Although zero-percent financing might seem attractive, consumers should be aware of any hidden fees embedded in the offer, and should ensure that they are able to fully repay the debt once the promotional period has expired.
- Zero percent financing is an incentive offered by retailers who wish to sell products that might otherwise be unaffordable to most consumers.
- These offers are typically limited to short periods, such as six to twelve months.
- Customers often underestimate the long-term cost of such purchases, failing to recognize that their interest rate can increase substantially after the promotional period.
How Zero Percent Works
Stores often offer aggressive financing packages to incentivize customers to purchase relatively expensive items. For example, a car dealership might offer zero percent financing for a certain number of years on its vehicles. Given that most cars are priced at $30,000 or more, this type of low-cost financing might make it possible for customers to buy the car despite not having the cash available to buy it outright otherwise.
It is important to note, however, that these offers may not be as affordable as they seem. After all, zero percent offers typically last for only a limited period of time, such as six months or one year. After the promotional period has ended, any unpaid balance will typically incur a much higher interest rate. If the customer has not managed to repay the debt by that time, they might find themselves surprised by the sudden increase in monthly payments, and may even be forced into default.
Ultimately, stores that offer zero percent financing are relying on the fact that many customers will have failed to pay off the balance of their purchase by the time the promotional period is over. They therefore hope to benefit from the much higher interest rates charged afterward. Similarly, stores will sometimes increase the upfront price of the product before offering it under flexible financing terms. For instance, they might increase the cost of a car by 5% before offering it to customers under a zero percent financing program. In instances such as this, the zero percent interest offer can be misleading.

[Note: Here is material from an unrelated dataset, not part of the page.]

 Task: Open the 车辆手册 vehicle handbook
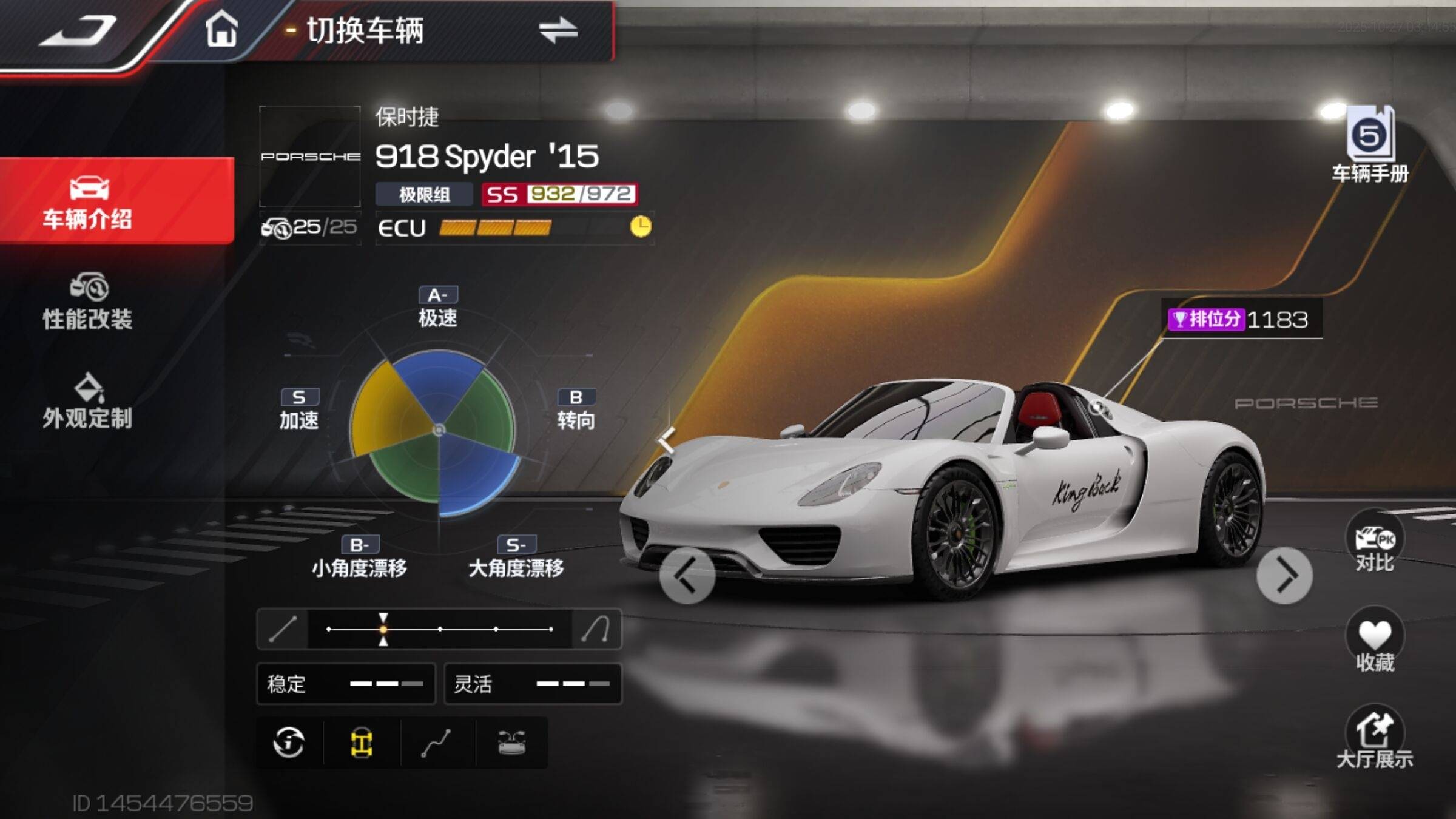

Real World Example of Zero Percent
Kyle is shopping for a new TV at a local big-box electronics store. He is pleased to find that many of the high-end models are being offered under very generous financing terms.
One of these models, a $2,500 4K TV, is being offered with zero percent financing for twelve months. Although Kyle had only saved $1,500 toward this purchase, he reasons that there is no harm in purchasing the more expensive TV since he can delay making payments on it for a full year, even without paying interest.
Unfortunately for Kyle, he had failed to adequately read the details of the offer. One year later, he receives his first bill from the electronics store. Because the promotional period has ended, he is now being charged interest at a post-promotional rate of 20%. Unless he quickly pays off the outstanding balance of the TV, he may find that the true cost of the purchase was far greater than he had imagined.